The plaintiff claims serious inattention to her medical needs. Two of the three prongs of the claim are addressed exclusively to personnel of the medical staff, none of whom is joined as a defendant in this action. The other branch, however, is an assertion of over-reaction to her wrapping the cord around her neck. She claims that it should have been recognized that this was only an attempt to call attention to the fact that she had been threatened with the destruction of her possessions by other inmates. The reaction was the immediate direction of the prison physician, but Superintendent Downes testified that it was her policy to treat all apparent suicides as real. Thus, she would have been responsible for what was done if it amounted to a constitutional deprivation.

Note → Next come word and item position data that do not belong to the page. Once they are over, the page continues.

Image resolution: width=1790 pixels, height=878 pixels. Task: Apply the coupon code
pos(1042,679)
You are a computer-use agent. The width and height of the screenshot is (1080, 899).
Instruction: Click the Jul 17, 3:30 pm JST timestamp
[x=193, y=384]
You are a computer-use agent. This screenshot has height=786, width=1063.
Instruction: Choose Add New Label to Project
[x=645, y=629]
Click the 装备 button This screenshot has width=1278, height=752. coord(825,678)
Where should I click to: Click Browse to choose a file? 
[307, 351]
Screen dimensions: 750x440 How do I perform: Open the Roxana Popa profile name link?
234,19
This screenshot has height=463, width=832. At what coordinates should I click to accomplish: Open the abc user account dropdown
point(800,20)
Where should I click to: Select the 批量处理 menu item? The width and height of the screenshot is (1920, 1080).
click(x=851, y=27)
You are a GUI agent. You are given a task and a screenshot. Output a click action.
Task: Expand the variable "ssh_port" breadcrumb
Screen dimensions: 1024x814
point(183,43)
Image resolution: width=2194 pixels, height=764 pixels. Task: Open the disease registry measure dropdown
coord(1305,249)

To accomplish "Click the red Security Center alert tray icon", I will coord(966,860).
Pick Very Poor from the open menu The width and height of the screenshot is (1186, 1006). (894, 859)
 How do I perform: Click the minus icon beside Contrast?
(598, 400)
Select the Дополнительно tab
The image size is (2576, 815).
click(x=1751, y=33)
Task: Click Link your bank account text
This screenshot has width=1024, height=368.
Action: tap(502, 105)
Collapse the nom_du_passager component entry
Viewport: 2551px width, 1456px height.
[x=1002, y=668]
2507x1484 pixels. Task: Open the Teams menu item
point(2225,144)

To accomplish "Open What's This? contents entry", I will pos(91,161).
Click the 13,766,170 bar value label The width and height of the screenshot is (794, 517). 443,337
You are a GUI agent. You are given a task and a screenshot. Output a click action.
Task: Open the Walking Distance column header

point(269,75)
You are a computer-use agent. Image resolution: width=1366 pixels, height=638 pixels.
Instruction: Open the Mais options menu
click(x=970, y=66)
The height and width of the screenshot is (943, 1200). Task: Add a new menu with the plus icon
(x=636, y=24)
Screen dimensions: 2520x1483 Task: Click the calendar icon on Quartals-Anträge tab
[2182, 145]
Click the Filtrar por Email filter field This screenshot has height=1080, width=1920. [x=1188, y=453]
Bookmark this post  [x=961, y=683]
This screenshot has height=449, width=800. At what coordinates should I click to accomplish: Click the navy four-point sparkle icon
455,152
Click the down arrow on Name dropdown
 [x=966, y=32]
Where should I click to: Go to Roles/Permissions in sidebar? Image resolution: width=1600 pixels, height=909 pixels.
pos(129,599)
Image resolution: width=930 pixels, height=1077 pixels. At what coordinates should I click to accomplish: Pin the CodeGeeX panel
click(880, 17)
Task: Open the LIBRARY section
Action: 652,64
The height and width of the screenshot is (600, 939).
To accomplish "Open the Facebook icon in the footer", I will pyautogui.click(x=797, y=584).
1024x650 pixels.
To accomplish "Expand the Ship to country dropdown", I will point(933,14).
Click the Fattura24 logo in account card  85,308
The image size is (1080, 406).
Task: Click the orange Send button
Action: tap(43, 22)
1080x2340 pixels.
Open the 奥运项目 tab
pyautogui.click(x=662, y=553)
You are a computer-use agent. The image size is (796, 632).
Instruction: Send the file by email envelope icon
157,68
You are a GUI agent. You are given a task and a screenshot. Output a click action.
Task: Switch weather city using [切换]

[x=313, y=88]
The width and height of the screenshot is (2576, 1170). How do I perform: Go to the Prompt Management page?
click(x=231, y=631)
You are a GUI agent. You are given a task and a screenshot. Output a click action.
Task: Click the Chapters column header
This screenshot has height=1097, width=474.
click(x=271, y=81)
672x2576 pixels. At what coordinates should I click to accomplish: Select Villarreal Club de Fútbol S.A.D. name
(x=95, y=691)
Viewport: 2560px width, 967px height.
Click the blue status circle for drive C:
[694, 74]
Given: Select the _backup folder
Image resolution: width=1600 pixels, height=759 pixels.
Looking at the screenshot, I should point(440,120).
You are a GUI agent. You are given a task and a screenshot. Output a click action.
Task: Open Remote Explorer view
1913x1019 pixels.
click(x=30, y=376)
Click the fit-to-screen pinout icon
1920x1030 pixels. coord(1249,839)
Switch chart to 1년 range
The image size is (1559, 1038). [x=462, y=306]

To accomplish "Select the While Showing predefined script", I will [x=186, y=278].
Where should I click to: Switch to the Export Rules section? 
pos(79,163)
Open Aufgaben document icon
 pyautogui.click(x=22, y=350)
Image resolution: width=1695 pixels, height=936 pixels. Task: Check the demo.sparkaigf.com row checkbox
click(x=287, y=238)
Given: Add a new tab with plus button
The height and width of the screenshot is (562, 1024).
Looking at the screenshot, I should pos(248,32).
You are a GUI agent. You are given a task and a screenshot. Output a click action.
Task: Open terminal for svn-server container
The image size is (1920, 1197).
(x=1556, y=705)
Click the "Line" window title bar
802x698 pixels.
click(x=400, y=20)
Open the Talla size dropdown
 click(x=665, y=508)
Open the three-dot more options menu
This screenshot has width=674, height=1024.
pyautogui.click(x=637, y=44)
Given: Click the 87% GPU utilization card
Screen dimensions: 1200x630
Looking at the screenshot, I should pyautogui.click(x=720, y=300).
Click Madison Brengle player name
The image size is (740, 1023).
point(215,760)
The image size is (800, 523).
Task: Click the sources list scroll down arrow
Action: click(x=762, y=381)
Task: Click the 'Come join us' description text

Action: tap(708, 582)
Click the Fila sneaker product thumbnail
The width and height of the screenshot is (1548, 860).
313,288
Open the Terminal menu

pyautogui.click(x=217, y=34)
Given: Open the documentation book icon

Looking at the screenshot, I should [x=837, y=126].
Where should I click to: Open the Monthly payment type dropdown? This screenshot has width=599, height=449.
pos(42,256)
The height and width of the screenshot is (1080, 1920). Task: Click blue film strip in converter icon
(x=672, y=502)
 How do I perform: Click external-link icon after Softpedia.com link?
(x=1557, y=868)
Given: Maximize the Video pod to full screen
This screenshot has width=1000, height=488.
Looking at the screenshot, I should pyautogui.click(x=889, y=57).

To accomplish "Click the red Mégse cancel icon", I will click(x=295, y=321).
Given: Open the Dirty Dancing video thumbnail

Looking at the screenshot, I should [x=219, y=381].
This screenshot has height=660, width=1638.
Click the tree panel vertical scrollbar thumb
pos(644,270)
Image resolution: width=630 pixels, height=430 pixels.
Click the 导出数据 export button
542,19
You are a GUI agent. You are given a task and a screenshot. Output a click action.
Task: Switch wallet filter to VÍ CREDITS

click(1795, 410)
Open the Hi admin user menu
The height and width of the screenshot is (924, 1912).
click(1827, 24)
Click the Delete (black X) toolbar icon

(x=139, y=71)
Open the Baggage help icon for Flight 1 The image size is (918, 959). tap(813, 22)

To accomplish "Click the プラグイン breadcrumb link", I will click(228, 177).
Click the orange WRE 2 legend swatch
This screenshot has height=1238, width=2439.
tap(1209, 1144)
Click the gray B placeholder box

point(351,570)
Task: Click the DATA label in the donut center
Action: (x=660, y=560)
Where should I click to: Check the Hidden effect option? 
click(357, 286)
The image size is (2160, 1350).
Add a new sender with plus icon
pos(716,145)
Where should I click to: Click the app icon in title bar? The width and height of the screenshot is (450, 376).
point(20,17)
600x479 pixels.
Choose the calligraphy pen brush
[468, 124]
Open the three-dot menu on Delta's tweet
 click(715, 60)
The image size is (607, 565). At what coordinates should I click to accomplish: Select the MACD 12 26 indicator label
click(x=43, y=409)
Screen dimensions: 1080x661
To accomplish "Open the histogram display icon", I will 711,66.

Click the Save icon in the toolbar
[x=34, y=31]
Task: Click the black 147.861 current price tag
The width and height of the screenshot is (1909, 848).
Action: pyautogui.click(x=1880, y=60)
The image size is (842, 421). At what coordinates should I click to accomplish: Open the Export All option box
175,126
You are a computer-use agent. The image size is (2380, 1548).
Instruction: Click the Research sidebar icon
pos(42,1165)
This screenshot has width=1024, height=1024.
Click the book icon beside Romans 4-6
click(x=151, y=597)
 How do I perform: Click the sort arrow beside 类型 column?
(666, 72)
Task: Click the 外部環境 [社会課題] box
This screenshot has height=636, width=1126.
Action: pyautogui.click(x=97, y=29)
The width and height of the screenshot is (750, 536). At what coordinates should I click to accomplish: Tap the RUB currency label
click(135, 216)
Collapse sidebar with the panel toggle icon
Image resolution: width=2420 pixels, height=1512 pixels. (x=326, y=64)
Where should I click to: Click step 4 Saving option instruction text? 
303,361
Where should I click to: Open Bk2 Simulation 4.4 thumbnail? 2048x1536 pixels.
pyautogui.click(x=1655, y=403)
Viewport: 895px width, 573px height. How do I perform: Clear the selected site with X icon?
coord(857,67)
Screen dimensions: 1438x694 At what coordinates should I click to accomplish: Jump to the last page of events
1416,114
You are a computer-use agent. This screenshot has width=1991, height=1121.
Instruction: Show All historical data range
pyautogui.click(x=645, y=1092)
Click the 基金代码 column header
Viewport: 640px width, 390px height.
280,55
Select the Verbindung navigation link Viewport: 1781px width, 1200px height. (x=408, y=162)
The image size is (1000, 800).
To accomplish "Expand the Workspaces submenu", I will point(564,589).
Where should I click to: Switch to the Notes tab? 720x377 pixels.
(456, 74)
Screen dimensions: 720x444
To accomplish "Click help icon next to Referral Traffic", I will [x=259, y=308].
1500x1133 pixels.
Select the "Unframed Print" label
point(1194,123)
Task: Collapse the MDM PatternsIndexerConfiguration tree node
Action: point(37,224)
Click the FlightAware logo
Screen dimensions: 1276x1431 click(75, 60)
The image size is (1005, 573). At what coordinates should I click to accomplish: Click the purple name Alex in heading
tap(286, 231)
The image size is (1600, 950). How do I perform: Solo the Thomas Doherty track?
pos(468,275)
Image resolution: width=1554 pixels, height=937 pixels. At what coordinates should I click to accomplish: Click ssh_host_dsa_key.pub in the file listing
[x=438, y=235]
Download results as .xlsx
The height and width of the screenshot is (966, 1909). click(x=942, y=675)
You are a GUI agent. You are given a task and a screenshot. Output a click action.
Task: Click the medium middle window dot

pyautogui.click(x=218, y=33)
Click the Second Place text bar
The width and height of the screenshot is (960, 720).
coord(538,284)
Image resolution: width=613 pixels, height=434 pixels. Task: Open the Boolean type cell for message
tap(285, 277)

We agree with the district court that prison officials have a duty to protect prisoners from self-destruction or self-injury. Prudence requires that any apparent attempt on the part of a prisoner to kill or injure himself be treated as real at least until it can be firmly established that it was something else. The instance strongly suggests that the plaintiff was at least in an agitated state. That her mental or emotional condition was abnormal was strongly suggested by the burning of the dress and dancing about the flames clapping her hands. The treatment was isolation in the clinic where she could be observed, and where she was free from further threats from fellow prisoners, and the administration of sedatives. This was an entirely appropriate response to what had been observed and is far afield from a denial of a constitutional right that prison officials not be indifferent to her serious medical needs.
VI.
The district court properly entered a judgment for the plaintiff on the one claim arising out of the removal of her underclothes and for the defendants on the other three claims.

AFFIRMED.

. The superintendent on appeal does not contend that her liability should not be congruent with that of the two male guards. She had approved the use of male guards in situations calling for the employment of force in handling female prisoners. The presence of the guards forceably to remove the plaintiff’s underclothing was authorized by her. She associated herself with the defense of the guards that their presence was necessary and appropriate.